After more than 40 years, the Museum’s figureheads exhibit received a makeover. Through a generous grant from the Henry Luce Foundation, curators Katherine Hijar and Mirelle Luecke re-imagined this visitor favorite with a major new exhibit, Figureheads & Shipcarvings.

Since ancient times and across cultures, decorations have adorned the bows of boats and ships, from the Nile and the Mediterranean to the far North Atlantic and Pacific Oceans. Dutch and English ships of the 19th century were the first to sport figureheads like the ones we know today. Lions and unicorns were particular favorites of the English navy, and Dutch naval ships featured red lions. Spanish ships mounted figureheads depicting saints, no doubt to ensure blessings and safe passage. By the 18th century, European shipcarvers crafted figureheads that depicted a wide array of subjects, human and animal. The decline of figureheads came with the advent of steam power in the late 19th century, which influenced changes in the design of oceangoing ships. Since steam-powered ships no longer required rigging for sails, ships’ bows no longer provided a natural place for a figurehead to be mounted.

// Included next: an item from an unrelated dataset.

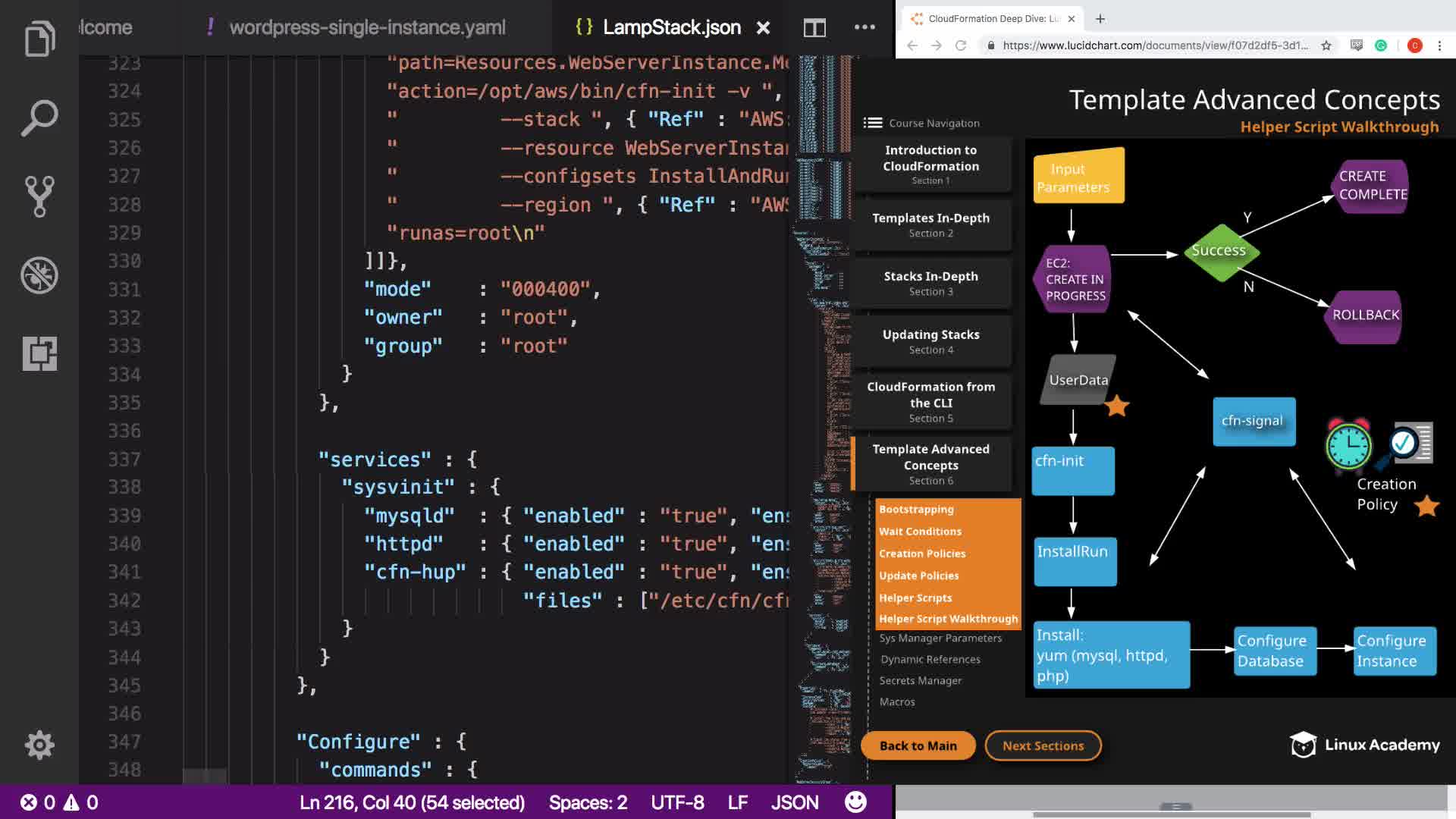This screenshot has width=1456, height=819.
Task: Open the Explorer files icon
Action: point(39,38)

The new exhibit showcases the depth and breadth of the Museum’s carving collections. In addition to figureheads, it features other 19th-century ship carvings, shop figures, and our latest acquisition, a magnificent carousel hippocampus. The exhibit showcases only a fraction of the Museum’s collection. Because of space limitations, 45 figureheads and dozens of other maritime carvings will remain in the Museum’s vaults.

Ship’s figureheads were an important form of public art in the 19th century. A figurehead gave a ship its personality, and each one expressed a unique meaning, imbued with values and reflecting popular culture of the time. This reinterpretation aims to help visitors see these objects through 19th-century eyes, and to understand and appreciate the craft of carving and figureheads as an important art form.